----- Data extracts -----

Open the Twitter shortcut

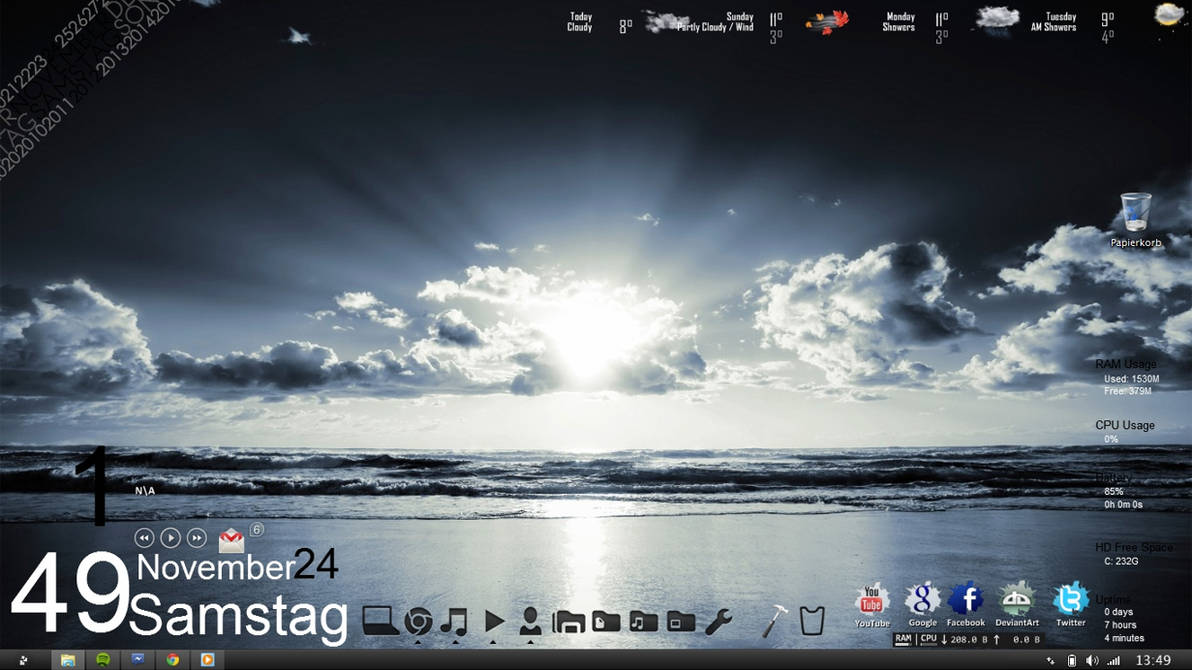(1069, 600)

-----
----- Data extracts -----

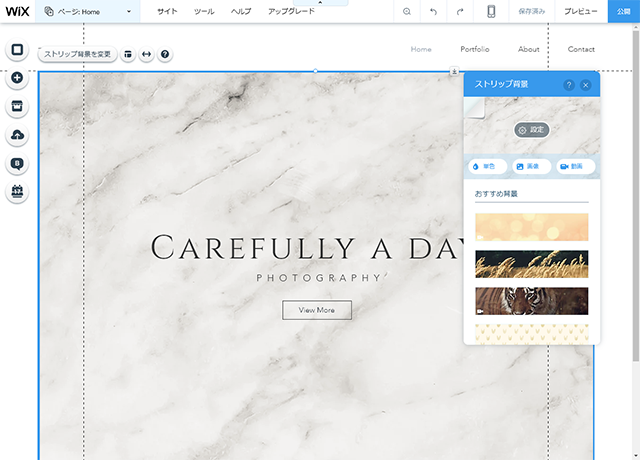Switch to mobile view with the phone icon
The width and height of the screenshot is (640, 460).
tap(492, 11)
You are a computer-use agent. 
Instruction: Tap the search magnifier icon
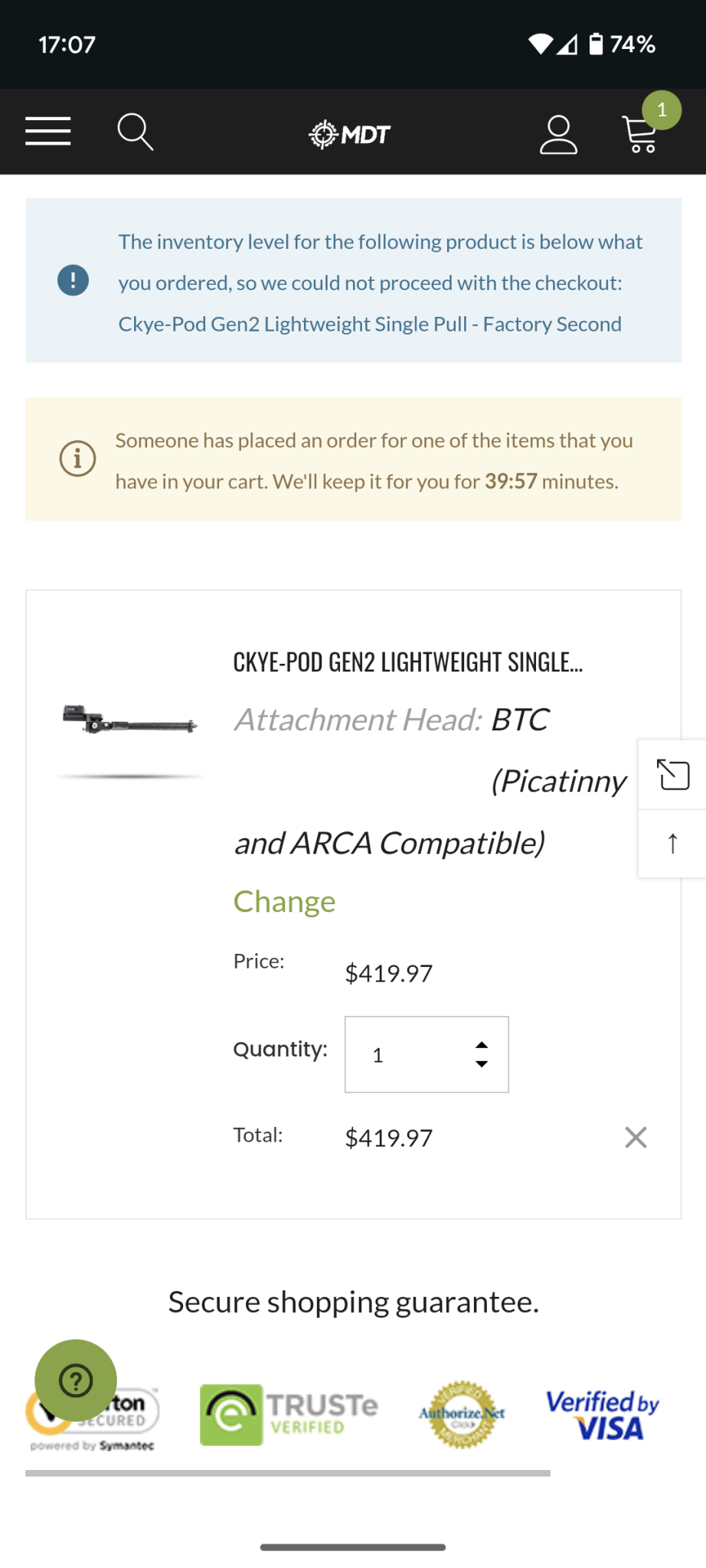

-----

- **Try it**
In the data above, which lines lie between the line with "You are a computer-use agent." and the line with "Instruction: Tap the search magnifier icon", inclusive? Print those lines exactly and nothing else.

- **Task solution**
You are a computer-use agent. 
Instruction: Tap the search magnifier icon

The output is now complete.